• [What the task asks]: Render the sentence "The bytes did not change; the behavioral authority did." from the note on axes of artifact analysis below into French.

[Given text start]

Axes of artifact analysis

Type: kb/types/note.md · Status: current · Tags: learning-theory

A recurring comparison in this KB used to pit "repo artifacts vs weights": one system stores learned behaviour as files, another as model parameters. That contrast packs together questions that need to stay separate. A retained lesson can live in a repository, database, vector store, prompt registry, configuration service, or checkpoint store; it can act as prose, symbolic control, or distributed-parametric state; it can be canonical source or a derived view; and it can advise, instruct, enforce, rank, validate, or train.

The useful unit is therefore not always the stored object. It is the operative part or consumption path: the behavior-shaping part of a retained artifact and the route through which a future consumer can use it. The same Markdown file can be low-priority evidence in one path, high-priority instruction in another, and archival provenance in a third. The bytes did not change; the behavioral authority did.

[Given text end]
[Supplied information start]

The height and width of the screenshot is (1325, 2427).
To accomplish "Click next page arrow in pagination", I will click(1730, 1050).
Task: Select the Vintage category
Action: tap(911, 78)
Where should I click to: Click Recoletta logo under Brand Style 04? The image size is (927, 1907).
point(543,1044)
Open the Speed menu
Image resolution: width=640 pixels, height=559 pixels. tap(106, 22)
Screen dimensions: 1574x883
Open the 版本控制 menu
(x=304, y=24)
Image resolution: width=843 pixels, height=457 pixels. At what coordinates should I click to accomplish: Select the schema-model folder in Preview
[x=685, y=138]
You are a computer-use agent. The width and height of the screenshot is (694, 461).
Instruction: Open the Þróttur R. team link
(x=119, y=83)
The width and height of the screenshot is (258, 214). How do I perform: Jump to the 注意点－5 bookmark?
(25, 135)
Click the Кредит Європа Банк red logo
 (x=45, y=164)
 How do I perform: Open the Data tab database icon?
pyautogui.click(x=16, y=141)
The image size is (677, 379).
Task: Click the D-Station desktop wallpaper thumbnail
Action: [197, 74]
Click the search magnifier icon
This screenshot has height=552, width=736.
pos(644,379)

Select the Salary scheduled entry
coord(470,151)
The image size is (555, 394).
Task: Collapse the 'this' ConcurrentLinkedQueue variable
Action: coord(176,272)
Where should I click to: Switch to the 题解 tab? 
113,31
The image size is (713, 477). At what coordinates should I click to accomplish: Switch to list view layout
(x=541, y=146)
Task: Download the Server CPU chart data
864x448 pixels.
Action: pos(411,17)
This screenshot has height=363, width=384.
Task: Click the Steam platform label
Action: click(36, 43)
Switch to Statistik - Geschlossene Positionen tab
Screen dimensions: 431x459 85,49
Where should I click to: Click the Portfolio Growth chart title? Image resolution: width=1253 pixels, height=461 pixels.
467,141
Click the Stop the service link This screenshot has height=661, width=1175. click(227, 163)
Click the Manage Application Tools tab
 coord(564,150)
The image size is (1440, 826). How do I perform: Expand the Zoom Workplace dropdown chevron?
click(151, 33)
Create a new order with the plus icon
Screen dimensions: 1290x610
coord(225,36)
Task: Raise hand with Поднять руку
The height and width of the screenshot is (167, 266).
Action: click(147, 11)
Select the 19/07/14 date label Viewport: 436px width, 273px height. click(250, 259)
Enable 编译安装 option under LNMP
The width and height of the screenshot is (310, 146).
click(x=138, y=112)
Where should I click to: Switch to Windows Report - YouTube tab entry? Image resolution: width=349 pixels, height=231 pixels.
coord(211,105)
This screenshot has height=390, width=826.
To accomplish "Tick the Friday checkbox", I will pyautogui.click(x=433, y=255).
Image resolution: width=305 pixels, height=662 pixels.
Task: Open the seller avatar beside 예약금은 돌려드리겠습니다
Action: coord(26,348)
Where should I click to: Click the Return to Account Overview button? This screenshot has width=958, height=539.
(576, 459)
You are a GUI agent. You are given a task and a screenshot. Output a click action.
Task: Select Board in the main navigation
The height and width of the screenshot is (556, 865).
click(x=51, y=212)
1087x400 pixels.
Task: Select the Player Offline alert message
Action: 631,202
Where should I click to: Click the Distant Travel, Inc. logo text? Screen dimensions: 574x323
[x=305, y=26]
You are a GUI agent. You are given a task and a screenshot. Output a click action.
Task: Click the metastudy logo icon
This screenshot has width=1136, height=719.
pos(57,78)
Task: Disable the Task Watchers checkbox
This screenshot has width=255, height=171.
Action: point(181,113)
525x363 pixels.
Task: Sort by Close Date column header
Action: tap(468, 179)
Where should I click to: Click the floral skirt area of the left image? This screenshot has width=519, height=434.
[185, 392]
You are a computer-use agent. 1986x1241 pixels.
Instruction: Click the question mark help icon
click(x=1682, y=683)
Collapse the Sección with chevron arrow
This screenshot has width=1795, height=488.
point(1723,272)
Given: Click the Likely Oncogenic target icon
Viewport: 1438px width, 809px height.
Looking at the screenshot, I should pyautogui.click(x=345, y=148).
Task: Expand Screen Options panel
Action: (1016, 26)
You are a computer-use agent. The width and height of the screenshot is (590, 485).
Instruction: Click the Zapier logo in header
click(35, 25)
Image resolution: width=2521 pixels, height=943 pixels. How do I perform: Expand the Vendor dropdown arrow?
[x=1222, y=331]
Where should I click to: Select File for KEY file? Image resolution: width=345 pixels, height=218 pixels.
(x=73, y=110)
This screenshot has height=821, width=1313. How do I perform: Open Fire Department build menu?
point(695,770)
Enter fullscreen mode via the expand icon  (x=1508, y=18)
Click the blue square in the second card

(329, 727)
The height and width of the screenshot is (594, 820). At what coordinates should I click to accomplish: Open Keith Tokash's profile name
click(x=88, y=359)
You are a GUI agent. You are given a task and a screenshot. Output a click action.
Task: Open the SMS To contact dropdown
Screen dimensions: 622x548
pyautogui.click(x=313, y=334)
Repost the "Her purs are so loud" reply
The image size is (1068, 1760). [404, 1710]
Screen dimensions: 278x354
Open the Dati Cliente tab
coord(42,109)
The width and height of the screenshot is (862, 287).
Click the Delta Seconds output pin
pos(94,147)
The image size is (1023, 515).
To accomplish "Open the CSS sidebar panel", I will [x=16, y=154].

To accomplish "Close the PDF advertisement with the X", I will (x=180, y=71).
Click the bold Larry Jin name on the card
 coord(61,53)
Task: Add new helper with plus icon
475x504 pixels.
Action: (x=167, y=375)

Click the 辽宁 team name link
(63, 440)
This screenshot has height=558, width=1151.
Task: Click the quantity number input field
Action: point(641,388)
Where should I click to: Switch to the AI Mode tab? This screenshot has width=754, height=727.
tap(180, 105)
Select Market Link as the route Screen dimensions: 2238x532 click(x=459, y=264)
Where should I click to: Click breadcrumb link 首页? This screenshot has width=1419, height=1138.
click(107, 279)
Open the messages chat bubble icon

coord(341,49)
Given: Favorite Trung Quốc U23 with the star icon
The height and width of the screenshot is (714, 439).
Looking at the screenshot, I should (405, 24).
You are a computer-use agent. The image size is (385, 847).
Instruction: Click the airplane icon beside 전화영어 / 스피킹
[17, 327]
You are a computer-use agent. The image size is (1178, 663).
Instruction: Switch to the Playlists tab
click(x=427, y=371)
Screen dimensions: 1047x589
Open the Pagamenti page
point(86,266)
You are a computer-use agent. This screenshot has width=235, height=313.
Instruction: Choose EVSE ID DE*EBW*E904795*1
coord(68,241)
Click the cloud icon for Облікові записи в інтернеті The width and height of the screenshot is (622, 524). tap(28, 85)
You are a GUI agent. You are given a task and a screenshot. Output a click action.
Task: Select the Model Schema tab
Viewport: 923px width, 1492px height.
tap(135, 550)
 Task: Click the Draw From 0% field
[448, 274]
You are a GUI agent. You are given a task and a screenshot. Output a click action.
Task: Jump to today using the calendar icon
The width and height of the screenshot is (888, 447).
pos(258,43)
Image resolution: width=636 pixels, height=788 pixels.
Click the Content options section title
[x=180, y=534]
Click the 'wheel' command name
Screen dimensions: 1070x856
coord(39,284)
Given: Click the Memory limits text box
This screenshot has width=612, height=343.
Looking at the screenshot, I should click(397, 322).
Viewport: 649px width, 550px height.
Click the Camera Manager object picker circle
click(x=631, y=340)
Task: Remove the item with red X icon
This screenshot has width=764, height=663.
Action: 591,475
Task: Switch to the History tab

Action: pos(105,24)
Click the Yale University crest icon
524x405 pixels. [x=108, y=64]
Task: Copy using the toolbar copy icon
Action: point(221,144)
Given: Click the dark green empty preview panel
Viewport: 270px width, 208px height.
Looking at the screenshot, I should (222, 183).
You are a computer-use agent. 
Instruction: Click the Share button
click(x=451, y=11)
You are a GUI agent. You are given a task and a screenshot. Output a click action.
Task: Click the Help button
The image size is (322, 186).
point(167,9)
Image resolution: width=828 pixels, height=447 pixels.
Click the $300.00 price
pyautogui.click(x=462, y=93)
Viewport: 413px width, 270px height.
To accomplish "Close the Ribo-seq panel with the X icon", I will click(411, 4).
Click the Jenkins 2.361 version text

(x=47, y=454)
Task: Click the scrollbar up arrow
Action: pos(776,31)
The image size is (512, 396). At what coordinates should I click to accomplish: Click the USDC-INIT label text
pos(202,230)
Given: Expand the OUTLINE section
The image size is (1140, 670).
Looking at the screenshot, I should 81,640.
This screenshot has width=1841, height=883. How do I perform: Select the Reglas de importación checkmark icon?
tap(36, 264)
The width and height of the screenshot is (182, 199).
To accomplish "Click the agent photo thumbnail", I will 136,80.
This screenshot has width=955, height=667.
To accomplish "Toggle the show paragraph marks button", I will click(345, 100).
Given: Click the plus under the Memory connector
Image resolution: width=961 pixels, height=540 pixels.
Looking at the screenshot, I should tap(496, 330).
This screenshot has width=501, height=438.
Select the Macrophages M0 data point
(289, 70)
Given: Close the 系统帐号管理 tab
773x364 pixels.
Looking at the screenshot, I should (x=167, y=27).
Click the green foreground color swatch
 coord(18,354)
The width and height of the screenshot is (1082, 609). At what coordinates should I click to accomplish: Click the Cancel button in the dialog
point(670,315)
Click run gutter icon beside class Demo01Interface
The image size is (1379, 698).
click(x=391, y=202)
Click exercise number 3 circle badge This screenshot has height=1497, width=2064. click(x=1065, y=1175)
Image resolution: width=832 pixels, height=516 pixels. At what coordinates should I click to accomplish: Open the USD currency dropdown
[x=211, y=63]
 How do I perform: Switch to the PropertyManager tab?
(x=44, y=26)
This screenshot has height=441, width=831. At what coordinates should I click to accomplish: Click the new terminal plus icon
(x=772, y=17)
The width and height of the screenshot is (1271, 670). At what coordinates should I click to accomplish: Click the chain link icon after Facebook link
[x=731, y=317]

[Supplied information end]

• [Solution below]: Les octets n'ont pas changé ; c'est l'autorité comportementale qui a changé.